* **Dataset excerpts**:
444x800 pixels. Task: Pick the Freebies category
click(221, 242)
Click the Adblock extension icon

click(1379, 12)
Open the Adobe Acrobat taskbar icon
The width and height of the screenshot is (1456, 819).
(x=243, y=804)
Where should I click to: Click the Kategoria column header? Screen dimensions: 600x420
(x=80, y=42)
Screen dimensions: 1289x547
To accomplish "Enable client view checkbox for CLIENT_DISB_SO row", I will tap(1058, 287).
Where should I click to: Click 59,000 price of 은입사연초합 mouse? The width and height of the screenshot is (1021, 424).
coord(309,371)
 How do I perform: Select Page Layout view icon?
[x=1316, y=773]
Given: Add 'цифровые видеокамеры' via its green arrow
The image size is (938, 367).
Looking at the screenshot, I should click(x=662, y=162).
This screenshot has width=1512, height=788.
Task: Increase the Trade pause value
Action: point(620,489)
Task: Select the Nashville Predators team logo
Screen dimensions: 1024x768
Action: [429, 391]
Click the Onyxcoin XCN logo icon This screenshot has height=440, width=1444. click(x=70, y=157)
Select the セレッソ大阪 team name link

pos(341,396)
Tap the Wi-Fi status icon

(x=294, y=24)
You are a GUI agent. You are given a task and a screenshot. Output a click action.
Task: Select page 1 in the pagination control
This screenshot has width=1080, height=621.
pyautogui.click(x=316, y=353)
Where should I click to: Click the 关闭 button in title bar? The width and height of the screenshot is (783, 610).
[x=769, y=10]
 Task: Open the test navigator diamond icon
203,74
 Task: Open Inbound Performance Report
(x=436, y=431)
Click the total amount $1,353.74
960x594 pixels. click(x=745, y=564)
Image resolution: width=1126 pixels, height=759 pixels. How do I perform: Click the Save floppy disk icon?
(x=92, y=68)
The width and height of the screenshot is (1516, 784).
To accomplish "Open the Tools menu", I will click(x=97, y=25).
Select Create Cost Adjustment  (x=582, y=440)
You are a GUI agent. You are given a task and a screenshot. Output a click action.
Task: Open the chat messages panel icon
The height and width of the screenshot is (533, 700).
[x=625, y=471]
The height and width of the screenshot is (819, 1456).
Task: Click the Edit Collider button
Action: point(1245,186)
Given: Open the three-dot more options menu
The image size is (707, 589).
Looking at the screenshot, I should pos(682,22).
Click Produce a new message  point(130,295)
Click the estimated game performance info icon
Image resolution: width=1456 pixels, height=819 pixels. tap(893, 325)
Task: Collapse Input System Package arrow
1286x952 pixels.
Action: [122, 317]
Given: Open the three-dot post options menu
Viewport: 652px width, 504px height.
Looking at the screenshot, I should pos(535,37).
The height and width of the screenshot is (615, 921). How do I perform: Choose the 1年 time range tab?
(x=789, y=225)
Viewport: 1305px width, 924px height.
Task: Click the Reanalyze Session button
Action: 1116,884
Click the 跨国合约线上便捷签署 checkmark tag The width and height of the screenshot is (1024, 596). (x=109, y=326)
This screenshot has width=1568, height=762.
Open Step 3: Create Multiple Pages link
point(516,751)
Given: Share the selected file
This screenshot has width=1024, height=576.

* **Direction**:
Return every line of the listing above, reproducing each one verbatim.

* **Complete output**:
444x800 pixels. Task: Pick the Freebies category
click(221, 242)
Click the Adblock extension icon

click(1379, 12)
Open the Adobe Acrobat taskbar icon
The width and height of the screenshot is (1456, 819).
(x=243, y=804)
Where should I click to: Click the Kategoria column header? Screen dimensions: 600x420
(x=80, y=42)
Screen dimensions: 1289x547
To accomplish "Enable client view checkbox for CLIENT_DISB_SO row", I will tap(1058, 287).
Where should I click to: Click 59,000 price of 은입사연초합 mouse? The width and height of the screenshot is (1021, 424).
coord(309,371)
 How do I perform: Select Page Layout view icon?
[x=1316, y=773]
Given: Add 'цифровые видеокамеры' via its green arrow
The image size is (938, 367).
Looking at the screenshot, I should click(x=662, y=162).
This screenshot has width=1512, height=788.
Task: Increase the Trade pause value
Action: point(620,489)
Task: Select the Nashville Predators team logo
Screen dimensions: 1024x768
Action: [429, 391]
Click the Onyxcoin XCN logo icon This screenshot has height=440, width=1444. click(x=70, y=157)
Select the セレッソ大阪 team name link

pos(341,396)
Tap the Wi-Fi status icon

(x=294, y=24)
You are a GUI agent. You are given a task and a screenshot. Output a click action.
Task: Select page 1 in the pagination control
This screenshot has width=1080, height=621.
pyautogui.click(x=316, y=353)
Where should I click to: Click the 关闭 button in title bar? The width and height of the screenshot is (783, 610).
[x=769, y=10]
 Task: Open the test navigator diamond icon
203,74
 Task: Open Inbound Performance Report
(x=436, y=431)
Click the total amount $1,353.74
960x594 pixels. click(x=745, y=564)
Image resolution: width=1126 pixels, height=759 pixels. How do I perform: Click the Save floppy disk icon?
(x=92, y=68)
The width and height of the screenshot is (1516, 784).
To accomplish "Open the Tools menu", I will click(x=97, y=25).
Select Create Cost Adjustment  (x=582, y=440)
You are a GUI agent. You are given a task and a screenshot. Output a click action.
Task: Open the chat messages panel icon
The height and width of the screenshot is (533, 700).
[x=625, y=471]
The height and width of the screenshot is (819, 1456).
Task: Click the Edit Collider button
Action: point(1245,186)
Given: Open the three-dot more options menu
The image size is (707, 589).
Looking at the screenshot, I should pos(682,22).
Click Produce a new message  point(130,295)
Click the estimated game performance info icon
Image resolution: width=1456 pixels, height=819 pixels. tap(893, 325)
Task: Collapse Input System Package arrow
1286x952 pixels.
Action: [122, 317]
Given: Open the three-dot post options menu
Viewport: 652px width, 504px height.
Looking at the screenshot, I should pos(535,37).
The height and width of the screenshot is (615, 921). How do I perform: Choose the 1年 time range tab?
(x=789, y=225)
Viewport: 1305px width, 924px height.
Task: Click the Reanalyze Session button
Action: 1116,884
Click the 跨国合约线上便捷签署 checkmark tag The width and height of the screenshot is (1024, 596). (x=109, y=326)
This screenshot has width=1568, height=762.
Open Step 3: Create Multiple Pages link
point(516,751)
Given: Share the selected file
This screenshot has width=1024, height=576.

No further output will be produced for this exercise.